Exercise requirements: Could you output the rows verbatim, starting at the line that contains "Task: Toggle the 저장됨 saved bookmark icon" and ending at the line that contains "point(25,23)", both included, with the pictures left out?

---------- Supplied records ----------

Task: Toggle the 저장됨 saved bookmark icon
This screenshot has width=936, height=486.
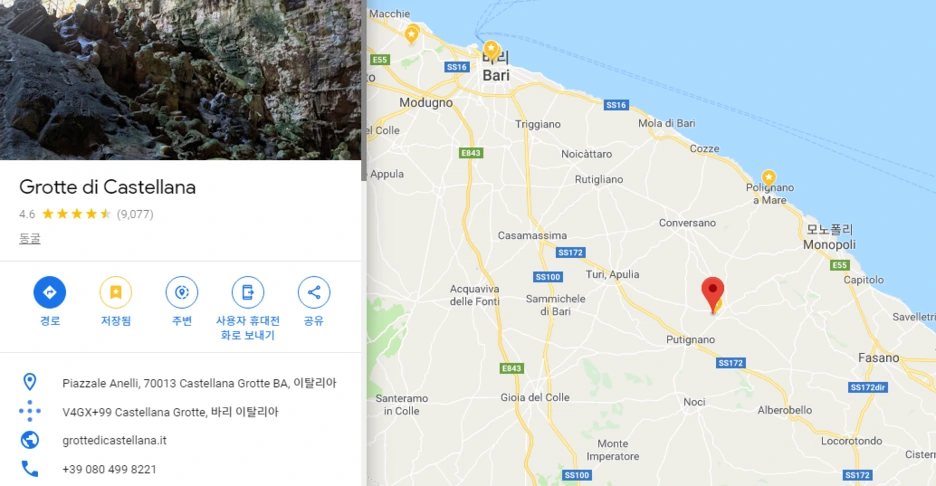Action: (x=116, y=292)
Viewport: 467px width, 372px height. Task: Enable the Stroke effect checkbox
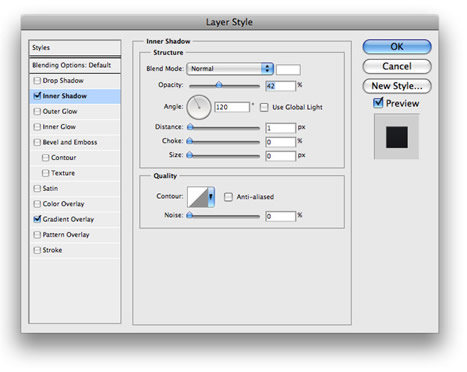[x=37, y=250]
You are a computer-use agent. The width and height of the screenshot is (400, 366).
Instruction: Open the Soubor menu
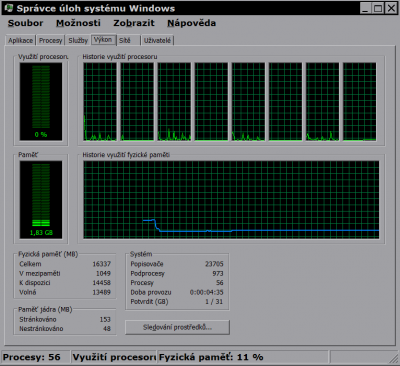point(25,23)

----------
---------- Supplied records ----------

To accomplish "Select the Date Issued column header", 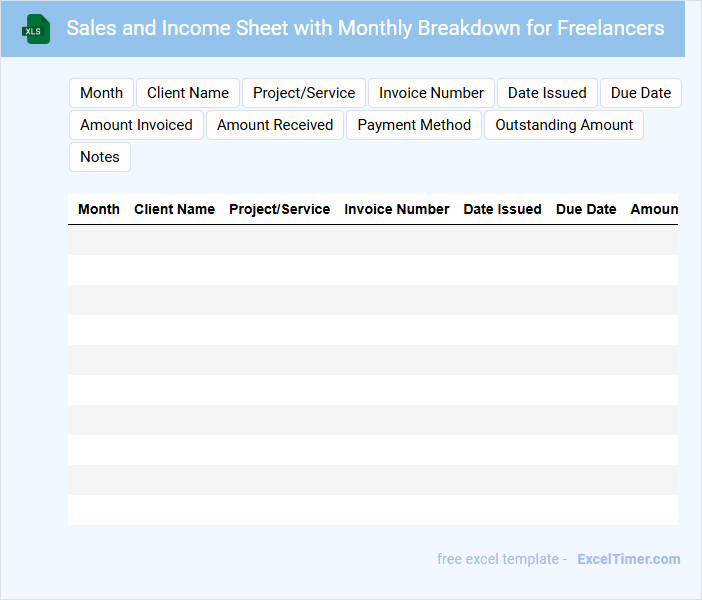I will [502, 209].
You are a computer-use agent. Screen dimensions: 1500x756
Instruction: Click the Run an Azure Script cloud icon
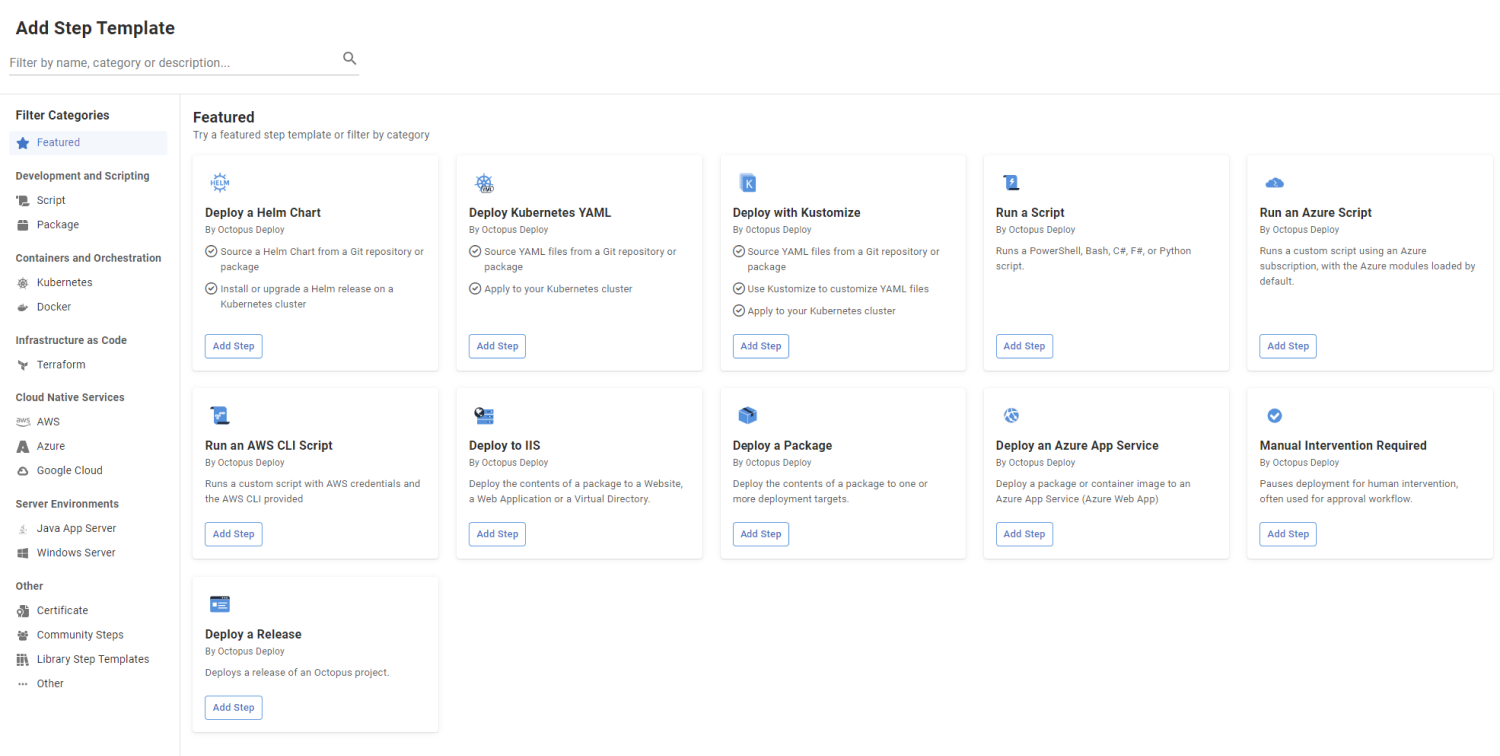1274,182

----------
---------- Supplied records ----------

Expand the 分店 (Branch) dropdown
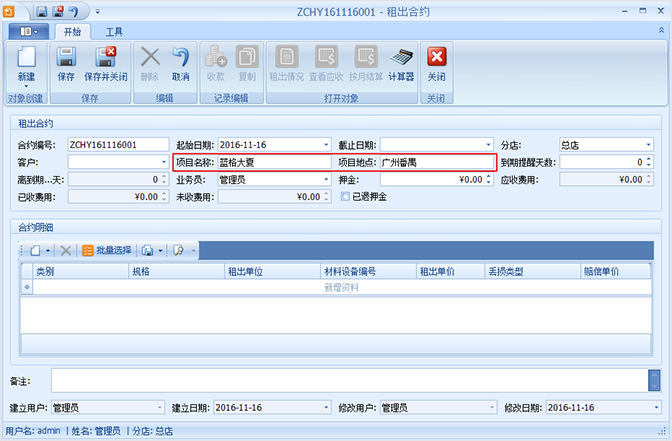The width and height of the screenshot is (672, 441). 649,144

----------

Correct result:
Task: Toggle the 저장됨 saved bookmark icon
This screenshot has width=936, height=486.
Action: (x=116, y=292)
Viewport: 467px width, 372px height. Task: Enable the Stroke effect checkbox
[x=37, y=250]
You are a computer-use agent. The width and height of the screenshot is (400, 366).
Instruction: Open the Soubor menu
point(25,23)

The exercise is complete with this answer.